::: DATA EXCERPTS :::

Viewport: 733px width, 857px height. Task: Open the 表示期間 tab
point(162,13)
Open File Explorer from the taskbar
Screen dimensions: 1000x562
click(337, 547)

:::

▶ **THE REQUEST**: In these records, change every "Viewport" to "Window" and leave everything else the same.

▶ **WRITTEN ANSWER**:
Window: 733px width, 857px height. Task: Open the 表示期間 tab
point(162,13)
Open File Explorer from the taskbar
Screen dimensions: 1000x562
click(337, 547)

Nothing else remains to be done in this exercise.